Milliyet gazetesinin yeni bir haber gibi verdiği oysa Science dergisinde 6 ay önce yayınlanan araştırma ise, siyanobakteri denen mikro organizmaların nasıl ortaya çıktıkları ile ilgilidir. "Fanerozoik Okyanuslarda Fotosentezin Sebep Olduğu Biyofilm Kalsifikasyonu ve Kalsiyum Yoğunluğu" başlıklı araştırma, Göttingen Üniversitesi'nden Gernot Arp, Andreas Reimer, Joachim Reitner imzalarını taşımaktadır. İlginç olan, Milliyet'in haberinin aksine, bu araştırma sonucunda evrim lehine bir keşif yapılmamış olmasıdır. Araştırma yalnızca siyanobakterilerin nasıl fosilleştiklerini incelemektedir. Araştırmacılar kalsiyum, karbonat ve suda bulunan diğer minerallerle bir bakteri türü arasındaki etkileşimi yorumlamışlardır. Kısacası araştırmacılar, hayatın nasıl başladığını açıklamaya çalışmamışlardır. Bu nedenledir ki, bu araştırmanın evrim teorisini destekleyecek ya da bu teoriye yeni bir yorum kazandıracak bir yönü bulunmamaktadır. Milliyet'in haberine konu olan "Hayat ilk olarak Van Gölünde başladı" iddiası bu nedenle tamamen yanlış bir yorumdan ibarettir.
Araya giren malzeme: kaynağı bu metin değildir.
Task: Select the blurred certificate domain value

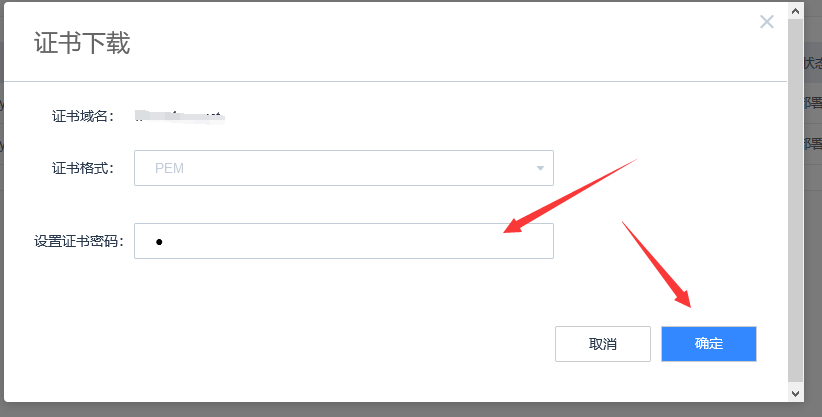Action: pyautogui.click(x=180, y=116)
Milliyet gazetesi, Science dergisinde yayınlanan bir haberi tamamen yanlış bir yorumla okuyucuya sunmuştur. |
Sonuçları Science dergisinde yayınlanan söz konusu araştırma siyanobakterilerin evrimle nasıl meydana gelmiş olabileceğini de açıklamamaktadır. Yazarlar böyle bir çıkarımda da bulunmamışlardır. Buna rağmen gazete haberinde sanki evrime kanıt bulunmuş izlenimi verilmiştir. Bu nedenle haberin gerçek bir yönü bulunmamaktadır.
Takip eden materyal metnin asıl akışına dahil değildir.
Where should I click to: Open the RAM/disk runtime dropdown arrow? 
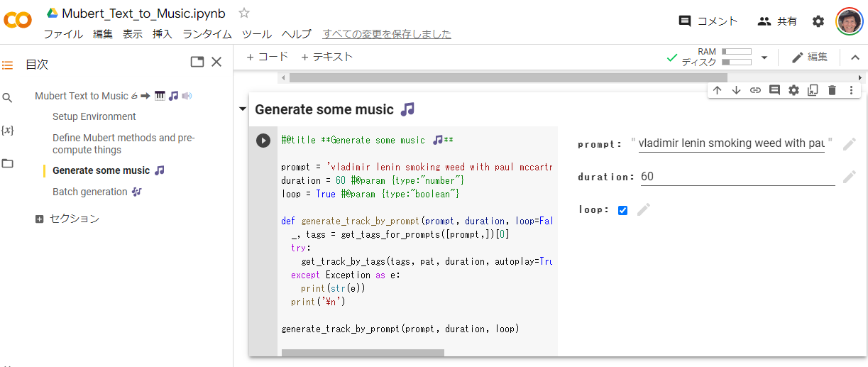click(764, 57)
Öte yandan Milliyet gazetesinin haberinin tam aksine siyanobakterilere ait fosiller yalnızca Van Gölü'nde ortaya çıkmamıştır. Tanzanya'daki Tanganyika Gölü, Endonezya'daki Satonda Gölü, Avustralya'daki Shark Körfezi ve Clifton Gölü'nde de siyanobakterilere ait fosiller bulunmaktadır. Görüldüğü gibi bu fosiller Van Gölü'ne özgü değillerdir. Dahası bu fosiller, evrim teorisi için bir kanıt değil aksine açıklanamayan birer sorundur; çünkü birbirlerinden on binlerce kilometre uzaktaki farklı yerlerde, aynı jeolojik dönemde ortaya çıkmışlardır. Kompleks canlıların tek bir kez ortaya çıkışını açıklamak bile evrimciler için büyük bir açmaz iken, aynı kompleks yapıların dünyanın farklı yerlerinde, aynı dönemde, "tesadüfen" ortaya çıktıklarını iddia etmek daha da büyük bir çelişkidir. Kuşkusuz hayatın birbirinden bağımsız olarak dünyanın farklı yerlerinde aynı anda başlaması, yaratılışın bir kanıtıdır.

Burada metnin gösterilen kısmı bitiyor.